◆ PROBLEM DETAILS: Copy word for word the lines from the start of the records through the line that contains "VTT entre Les", both included.

◆ EXTRACTED MATERIAL:

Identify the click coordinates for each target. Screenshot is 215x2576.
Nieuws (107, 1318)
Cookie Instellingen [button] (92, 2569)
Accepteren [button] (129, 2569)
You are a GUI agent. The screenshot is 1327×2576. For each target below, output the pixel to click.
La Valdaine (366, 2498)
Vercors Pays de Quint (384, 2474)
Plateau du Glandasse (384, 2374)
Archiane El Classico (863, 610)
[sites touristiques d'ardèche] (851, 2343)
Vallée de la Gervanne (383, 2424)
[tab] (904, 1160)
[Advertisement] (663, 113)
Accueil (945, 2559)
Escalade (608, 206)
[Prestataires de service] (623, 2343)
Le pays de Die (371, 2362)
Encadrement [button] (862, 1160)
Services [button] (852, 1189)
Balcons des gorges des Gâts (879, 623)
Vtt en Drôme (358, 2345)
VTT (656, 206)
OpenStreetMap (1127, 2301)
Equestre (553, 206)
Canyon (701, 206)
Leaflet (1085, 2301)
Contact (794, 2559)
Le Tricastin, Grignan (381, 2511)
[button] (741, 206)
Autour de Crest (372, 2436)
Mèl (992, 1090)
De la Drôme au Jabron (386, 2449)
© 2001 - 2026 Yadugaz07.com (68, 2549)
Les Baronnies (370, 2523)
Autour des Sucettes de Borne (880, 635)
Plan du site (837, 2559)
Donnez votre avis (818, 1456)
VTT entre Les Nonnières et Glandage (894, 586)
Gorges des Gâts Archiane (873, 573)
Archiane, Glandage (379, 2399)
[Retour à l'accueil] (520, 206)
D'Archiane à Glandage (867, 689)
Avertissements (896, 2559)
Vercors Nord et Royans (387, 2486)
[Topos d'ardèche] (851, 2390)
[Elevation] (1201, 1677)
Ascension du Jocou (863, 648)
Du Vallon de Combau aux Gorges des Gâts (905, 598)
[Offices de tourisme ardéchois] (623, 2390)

◆ COMPLETED EXERCISE:
Identify the click coordinates for each target. Screenshot is 215x2576.
Nieuws (107, 1318)
Cookie Instellingen [button] (92, 2569)
Accepteren [button] (129, 2569)
You are a GUI agent. The screenshot is 1327×2576. For each target below, output the pixel to click.
La Valdaine (366, 2498)
Vercors Pays de Quint (384, 2474)
Plateau du Glandasse (384, 2374)
Archiane El Classico (863, 610)
[sites touristiques d'ardèche] (851, 2343)
Vallée de la Gervanne (383, 2424)
[tab] (904, 1160)
[Advertisement] (663, 113)
Accueil (945, 2559)
Escalade (608, 206)
[Prestataires de service] (623, 2343)
Le pays de Die (371, 2362)
Encadrement [button] (862, 1160)
Services [button] (852, 1189)
Balcons des gorges des Gâts (879, 623)
Vtt en Drôme (358, 2345)
VTT (656, 206)
OpenStreetMap (1127, 2301)
Equestre (553, 206)
Canyon (701, 206)
Leaflet (1085, 2301)
Contact (794, 2559)
Le Tricastin, Grignan (381, 2511)
[button] (741, 206)
Autour de Crest (372, 2436)
Mèl (992, 1090)
De la Drôme au Jabron (386, 2449)
© 2001 - 2026 Yadugaz07.com (68, 2549)
Les Baronnies (370, 2523)
Autour des Sucettes de Borne (880, 635)
Plan du site (837, 2559)
Donnez votre avis (818, 1456)
VTT entre Les Nonnières et Glandage (894, 586)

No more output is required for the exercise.